• _Challenges_:
**1.** Answer these questions from the program classification passage, each on its own line:
(a) What is the classification information acquisition unit 160 constituted by?
(b) Into what does that unit classify the program content of "drama Y"?
(c) What do the viewers use when selecting the program content 192?
**2.** Repeat the part of the program classification passage starting at "If the viewer" and ending at "and the like.".
**3.** Decide whether each statement agrees with the program classification passage. Answer yes or no, and quote the words from the passage that decide it.
(a) The microphone 12 is used to determine the sex of the viewers.
(b) The evaluation information acquisition unit 170 associates the degree of upsurge with the time.
(c) The program content of "animation X" is classified as an animation favored by girls.

--- Begin Text block ---

If the viewer information input unit 110 has the voice information input unit 112, the classification information acquisition unit 160 may be used to acquire information about the sex of the viewers 30 based on the voice information. In this case, the classification information acquisition unit 160 stores information associating the acquired information with program identification information that is attached to program content and makes the program content identifiable in the program information storage unit 150 as classification information. Thus, the microphone 12 is used to play the role of assisting in classification/evaluation by the camera 11 and used to determine, when the viewers 30 smile, how far the degree of smiling and when the viewers 30 show a tearful face, whether the viewers 30 cry or sob. The microphone 12 is also used to determine the sex and the like.
The classification information acquisition unit 160 is constituted by a CPU or the like. In this case, the function of the classification information acquisition unit 160 is realized by a program stored in a ROM or the like being expanded into a RAM or the like and the program expanded in the RAM being executed by the CPU. The classification information acquisition unit 160 may also be constituted, for example, by dedicated hardware or the like.
The classification information acquisition unit 160 classifies the program content 192 by integrating each piece of the above information. The classification information acquisition unit 160 can classify, for example, the program content 192 of “animation X” from information of “younger than teens”, “male”, “frequent movement of sight line”, “burst of laughter”, and “animation X” into “uproarious animation with action favored by boys younger than teens”.
The classification information acquisition unit 160 can also classify, for example, the program content 192 of “drama Y” from information of “thirties”, “female”, “infrequent movement of sight line”, “concentrated”, and “drama” into “calm drama Y favored by females in their thirties”.
The evaluation information acquisition unit 170 is used to store information associating the degree of upsurge acquired by the upsurge degree acquisition unit 120 with the time and program identification information that is attached to program content and makes the program content identifiable in the program information storage unit 150 as evaluation information.
The evaluation information acquisition unit 170 defines upsurge conditions expressed numerically, for example, from a smiling face, laughter, tearful face, tearful voice, or serious face and the chronological records thereof as the “degree of upsurge”. The evaluation information acquisition unit 170 defines quality as the program content 192 expressed numerically from the time average of the “degree of upsurge” and information about the total number and ratio of the viewing viewers 30 as a “program evaluation”. When selecting the program content 192, the viewers 30 use the “program evaluation”.

--- End Text block ---
--- Begin Data block ---

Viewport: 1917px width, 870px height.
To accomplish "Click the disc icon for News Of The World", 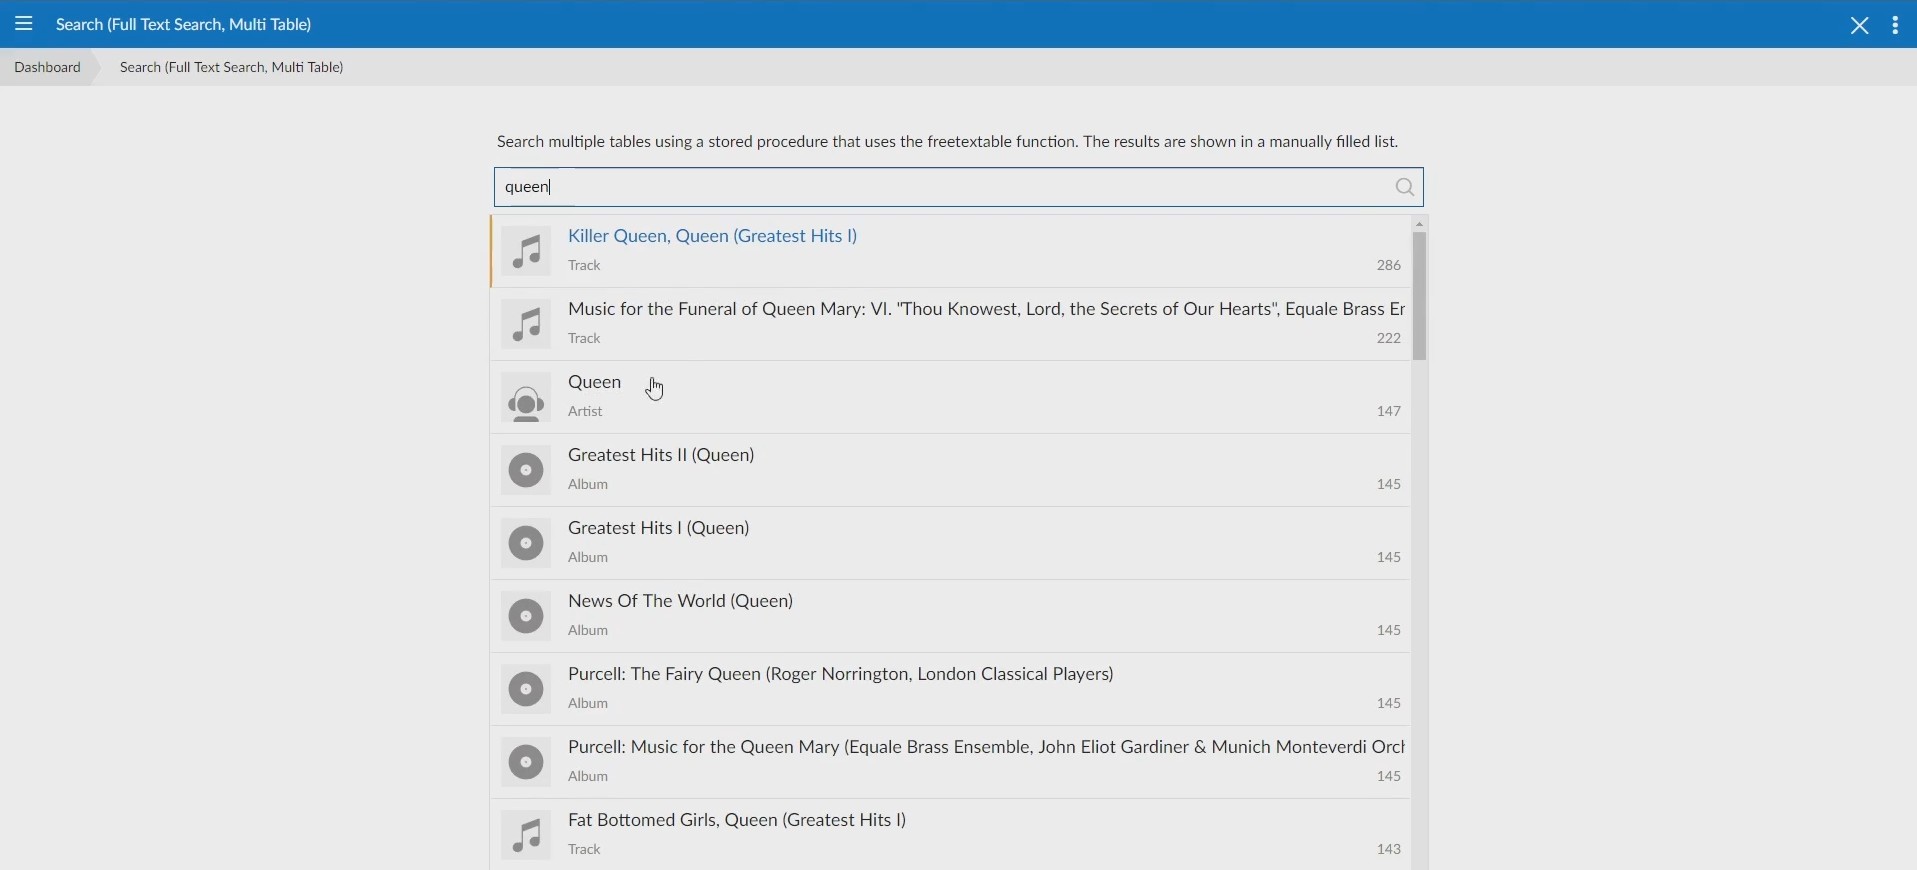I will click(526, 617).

--- End Data block ---

• _Answers by task_:
**1.**
(a) A CPU or the like.
(b) "calm drama Y favored by females in their thirties"
(c) The "program evaluation".

**2.**
If the viewer information input unit 110 has the voice information input unit 112, the classification information acquisition unit 160 may be used to acquire information about the sex of the viewers 30 based on the voice information. In this case, the classification information acquisition unit 160 stores information associating the acquired information with program identification information that is attached to program content and makes the program content identifiable in the program information storage unit 150 as classification information. Thus, the microphone 12 is used to play the role of assisting in classification/evaluation by the camera 11 and used to determine, when the viewers 30 smile, how far the degree of smiling and when the viewers 30 show a tearful face, whether the viewers 30 cry or sob. The microphone 12 is also used to determine the sex and the like.

**3.**
(a) Yes: "The microphone 12 is also used to determine the sex and the like."
(b) Yes: "associating the degree of upsurge acquired by the upsurge degree acquisition unit 120 with the time"
(c) No: "uproarious animation with action favored by boys younger than teens"